MAHKEMESİ : BÖLGE ADLİYE MAHKEMESİ 16. HUKUK DAİRESİ

Taraflar arasında görülen davada Bakırköy 1. Fikri ve Sınaî Haklar Hukuk Mahkemesince verilen 08.06.2017 tarih ve 2016/101 E. – 2017/120 K. sayılı kararın davalı vekili tarafından istinaf edilmesi üzerine, istinaf isteminin kabulüne dair İstanbul Bölge Adliye Mahkemesi 16. Hukuk Dairesi’nce verilen 05.03.2020 tarih ve 2017/4474 E. – 2020/572 K. sayılı kararın Yargıtay’ca incelenmesi davalı vekili tarafından istenmiş ve temyiz dilekçesinin süresi içinde verildiği anlaşılmış olmakla, dava dosyası için Tetkik Hakimi … tarafından düzenlenen rapor dinlendikten ve yine dosya içerisindeki dilekçe, layihalar, duruşma tutanakları ve tüm belgeler okunup, incelendikten sonra işin gereği görüşülüp, düşünüldü:
Davacı vekili, müvekkilinin “GABRIELE PASINI” markasının gerçek ve üstün hak sahibi olduğunu, davalı tarafından tescil ettirilen 2013/105964 sayılı “GABRIELE PASINI” markasını ve bir kısım yabancı markaları da kötü niyetli tescil ettirdiğini, müvekkilinin kendine özgü olan markasının tesadüfen tescilinin hayatın olağan akışına aykırı olduğunu, marka üzerinde müvekkilinin hak sahibi olduğunu ileri sürerek davalı taraf markasının hükümsüzlüğüne ve TPMK kayıtlarından terkinine karar verilmesini talep etmiştir.

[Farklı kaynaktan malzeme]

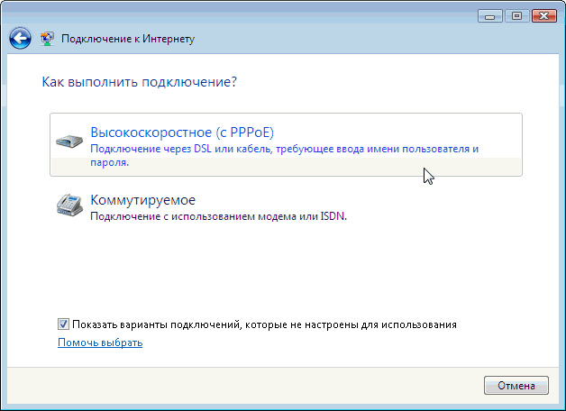Go back with the blue arrow button
Screen dimensions: 566x411
(x=20, y=38)
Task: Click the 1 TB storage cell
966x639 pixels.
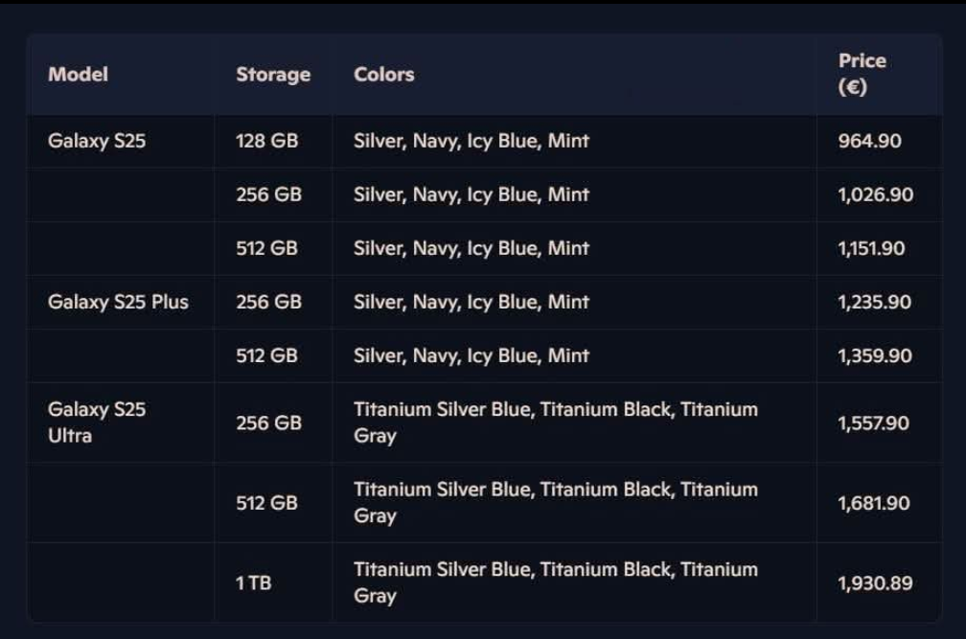Action: 254,582
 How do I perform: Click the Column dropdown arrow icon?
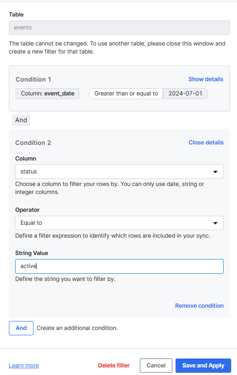click(x=215, y=172)
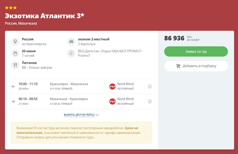238x154 pixels.
Task: Select the BB - Только завтрак meal text
Action: click(x=37, y=67)
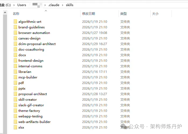The height and width of the screenshot is (134, 188).
Task: Sort by 修改日期 column header
Action: click(x=88, y=14)
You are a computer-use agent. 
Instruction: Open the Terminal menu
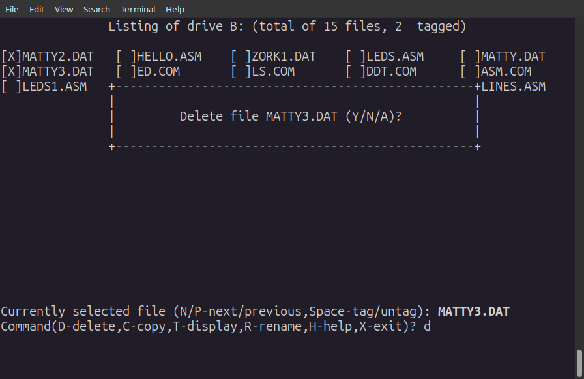coord(138,9)
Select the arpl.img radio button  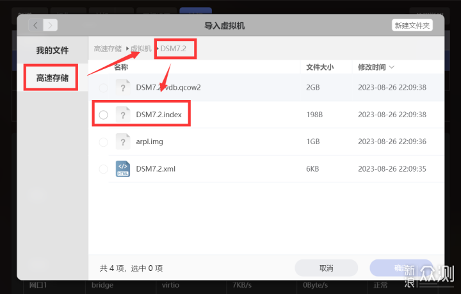[103, 142]
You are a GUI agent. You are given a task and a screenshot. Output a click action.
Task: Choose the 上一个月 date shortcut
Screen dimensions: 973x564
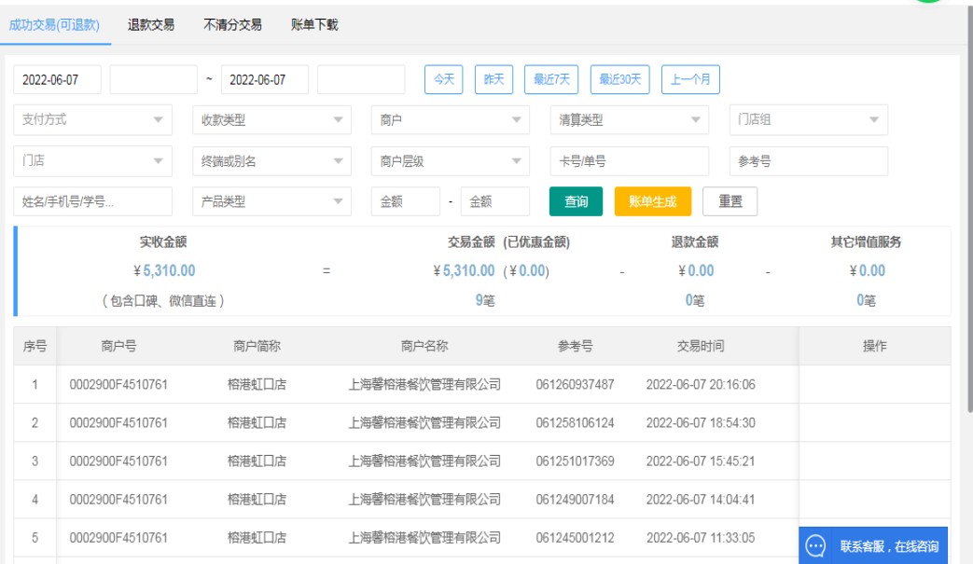(x=690, y=80)

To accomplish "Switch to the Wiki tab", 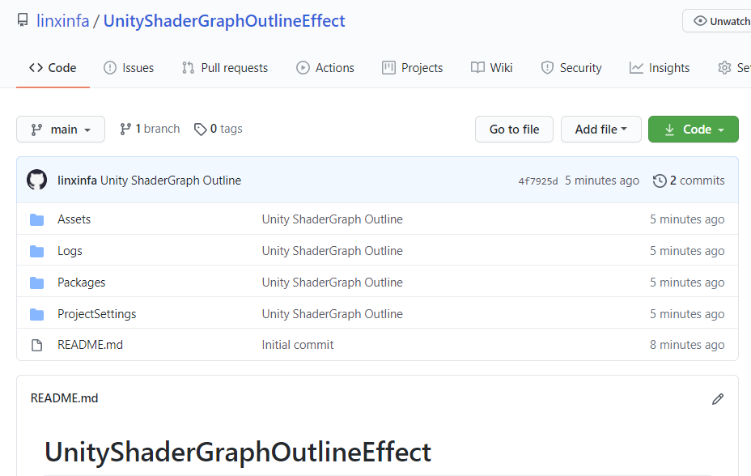I will pyautogui.click(x=491, y=67).
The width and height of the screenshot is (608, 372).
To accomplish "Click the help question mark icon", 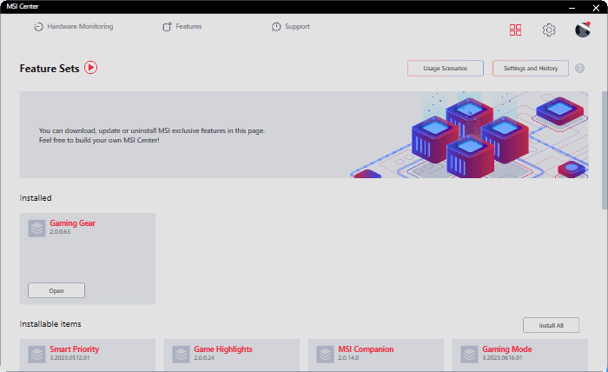I will (x=579, y=68).
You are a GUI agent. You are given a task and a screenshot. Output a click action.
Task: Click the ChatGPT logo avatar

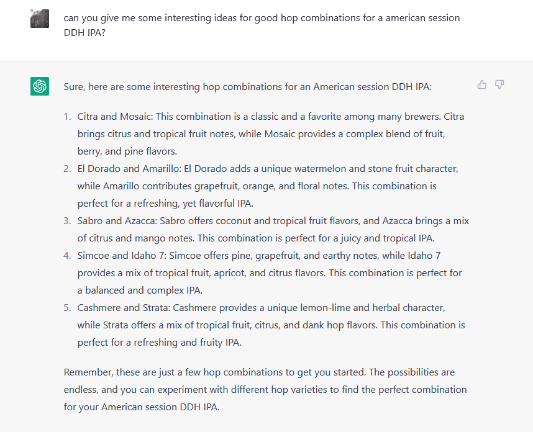click(40, 86)
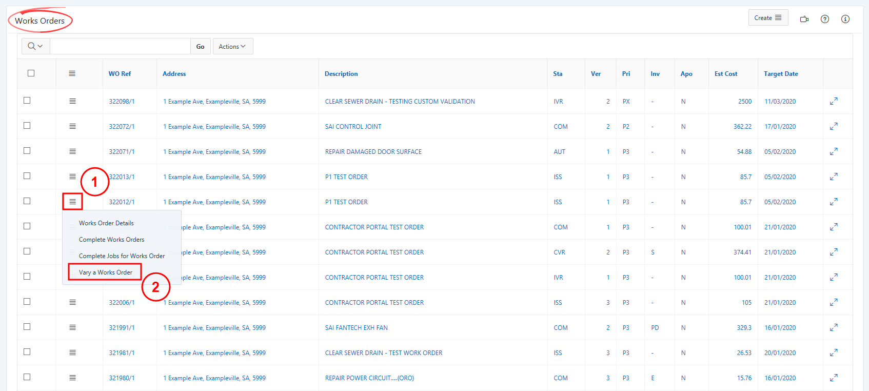This screenshot has width=869, height=391.
Task: Open the search column selector dropdown
Action: pos(35,46)
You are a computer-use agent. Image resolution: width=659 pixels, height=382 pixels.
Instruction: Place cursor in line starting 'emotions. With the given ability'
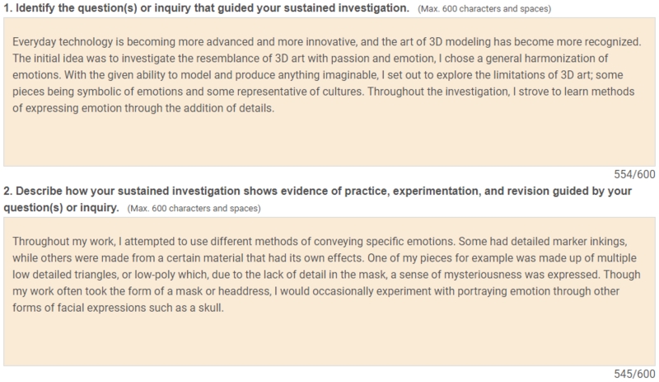(317, 75)
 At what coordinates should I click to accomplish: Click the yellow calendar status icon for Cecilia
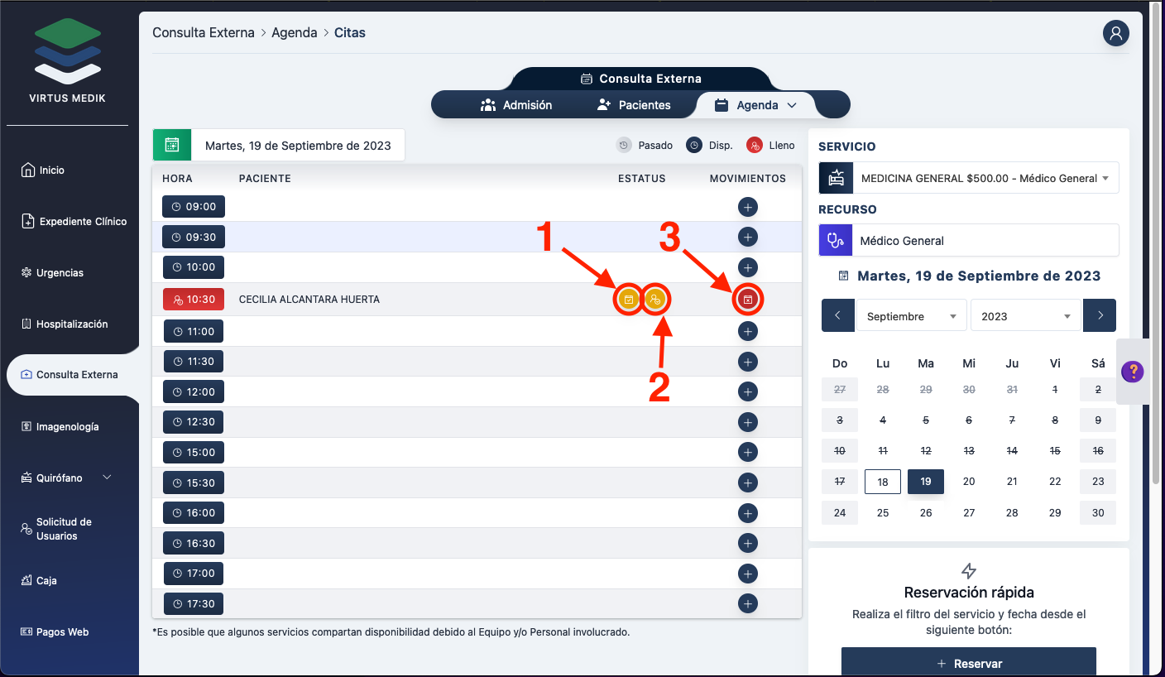629,300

Davalı vekili, markanın ülkeselliği prensibi gereği müvekkilinin markayı tescil ettirdiğini, davacının Türkiye’ de tescilli bir markası ve üstün hakkı söz konusu olmadığını, müvekkilinin markayı tescil ettirdikten sonra marka üzerinde belli bir müşteri portföyü yarattığını, bunu engellemek için açılan davanın reddini talep etmiştir.

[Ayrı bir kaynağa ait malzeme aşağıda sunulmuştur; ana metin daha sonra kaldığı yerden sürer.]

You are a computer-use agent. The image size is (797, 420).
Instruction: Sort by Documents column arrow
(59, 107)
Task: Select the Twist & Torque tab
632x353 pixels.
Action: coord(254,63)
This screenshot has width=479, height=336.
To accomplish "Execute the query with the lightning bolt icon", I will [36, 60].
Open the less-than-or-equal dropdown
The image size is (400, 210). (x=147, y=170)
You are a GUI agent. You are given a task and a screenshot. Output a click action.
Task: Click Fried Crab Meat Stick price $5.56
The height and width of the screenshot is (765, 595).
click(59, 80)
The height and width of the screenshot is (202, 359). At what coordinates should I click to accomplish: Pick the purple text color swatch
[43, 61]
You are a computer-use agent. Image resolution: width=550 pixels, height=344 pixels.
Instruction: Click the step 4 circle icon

Mahkemece, iddia, savunma, bilirkişi raporu, toplanan deliller ve tüm dosya kapsamına göre; davacıya ait “GABRİELE PASINI” markasının Türkiye’de çeşitli firmalar tarafından kullanıldığı, davalı tarafın da söz konusu markaların kullanımından haberdar olmasına rağmen tescil ettirdiği, GABRİELE PASINI markasının tüm delil ve belgelere göre davalı tescilinden çok daha önceden beri kullanıldığı, marka üzerinde davacının uluslararası alanda bir çok tescili olup üstün hak sahibi olduğu, özel bir ifade olan markanın davalı tarafın kötü niyetli olarak birebir taklit edip Türkiye’de tescil ettirildiği gerekçesiyle; davanın kabulü ile 2013/105964 sayılı “Gabriele Pasıni” markasının kötü niyetli tescil ve gerçek hak sahipliği nedeniyle hükümsüzlüğüne, TPMK kayıtlarından terkin edilmesine karar verilmiştir.
Karara karşı davalı vekili istinaf kanun yoluna başvuruda bulunmuştur.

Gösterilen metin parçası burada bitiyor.